Post-election violence killed some 1,200 people in Kenya after 2007 elections, when opposition supporters accused incumbent President Mwai Kibaki and his supporters of election rigging. (Reuters)
Post-election violence killed some 1,200 people in Kenya after 2007 elections, when opposition supporters accused incumbent President Mwai Kibaki and his supporters of election rigging. (Reuters)

Kenyan radio station manager wanted at The Hague

Kenyan journalists assumed senior politicians from the ruling party and opposition would be singled out for inciting the public to kill after the 2007 presidential elections–but they were shocked to find out that one of their own has been named.  

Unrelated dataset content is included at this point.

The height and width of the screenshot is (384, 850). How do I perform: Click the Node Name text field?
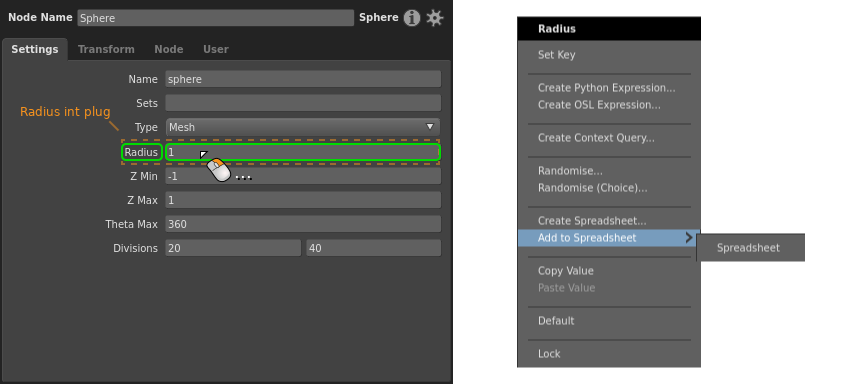215,18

Last week, International Criminal Court (ICC) Chief Prosecutor Luis Moreno-Ocampo released a list of six suspects wanted by The Hague for their role in instigating Kenya’s 2007 post-election violence that included the director of a small, vernacular radio station in western Kenya. Moreno-Ocampo asked for the six to be issued “summonses to appear” at the court. The ICC announced that the court would now determine whether “there are reasonable grounds to believe that the six persons named committed the alleged crimes” and then “decide on the most appropriate way to ensure their appearance.”

Sang (Reuters)
Sang (Reuters)

Joshua Arap Sang, the head of the Kalenjin-language radio station, Kass FM in Rift Valley, western Kenya, presented a morning show, “Lene emet” (What Is the World Saying). According to the ICC, Sang was a prominent supporter of the opposition party under Raila Odinga and used his station to “collect supporters and provide signals to members of the plan on when and where to attack.” After the public accused incumbent President Mwai Kibaki and his supporters of election rigging, the ICC alleges a plan was put in place in the Rift Valley to attack Kibaki’s supporters. The ICC prosecutor said police and those supporters then retaliated in a similarly violent manner.

The violence killed some 1,200 people in early 2008. Peace was eventually brokered, with a power-sharing deal between Kibaki and rival Odinga, and an agreement that the perpetrators of the violence would face justice in Kenya or at The Hague. Despite recent efforts by certain politicians to derail the process, Sang is expected to face charges for murder, deportation, persecutions, and torture.

Sang said he was surprised to be included among the suspects, the Daily Nation reported on December 16. “As a matter of fact I went on air to request my listeners to be calm and embrace peace during the time when violence had engulfed the country,” Sang told the paper. 

But a United Nations Development Programme study of the media’s performance over the post-election violence concluded that vernacular stations, including Kass FM, made inflammatory statements. The study cited cases of Kass FM making negative comments about other ethnic groups whom they accused of stealing and occupying their traditional homeland in the Rift Valley. On one occasion, the study reported, a caller emphasized the need to “get rid of weeds”–a chilling metaphor reminiscent of Rwanda’s Radio Mille Collines, which called on the public to “cut the trees down,” inciting Hutus to kill their Tutsi neighbors.

Kass FM, however, was not the only station singled out for inciting ethnic violence in the study. Others included the Kikuyu-language stations Inooro and Kameme FM and the Luo station Lake Victoria. The difference was in the intensity of the speech, University of Nairobi journalism lecturer George Nyabuga said. Some of the worst scenes of ethnic violence took place near the station in Eldoret, in western Kenya, Nyabuga said, including an episode where Kenyans were burned alive inside a local church.

While most local journalists CPJ spoke to support the ICC’s decision to charge Sang, some fear the government will use this case as a basis to silence the press. The Information Minister often uses the alleged role played by the local media during the post-election violence as a justification to crack down on the media, the chairman of the Kenya Editors Guild, Macharia Gaitho, said. The guild is challenging the government, Gaitho said, to provide evidence and take action against individual journalists rather than resorting to blanket condemnation.

Yet Sang’s indictment could have a positive impact on the Kenyan press. Internews, an international media development organization, worked closely with local radio stations during the post-election violence to encourage responsible, ethical reporting. Internews Kenya Director Ida Jooste told CPJ she sees this as an opportunity for the local media to reflect on the impact their words can have on society and encourage more effective self-regulation.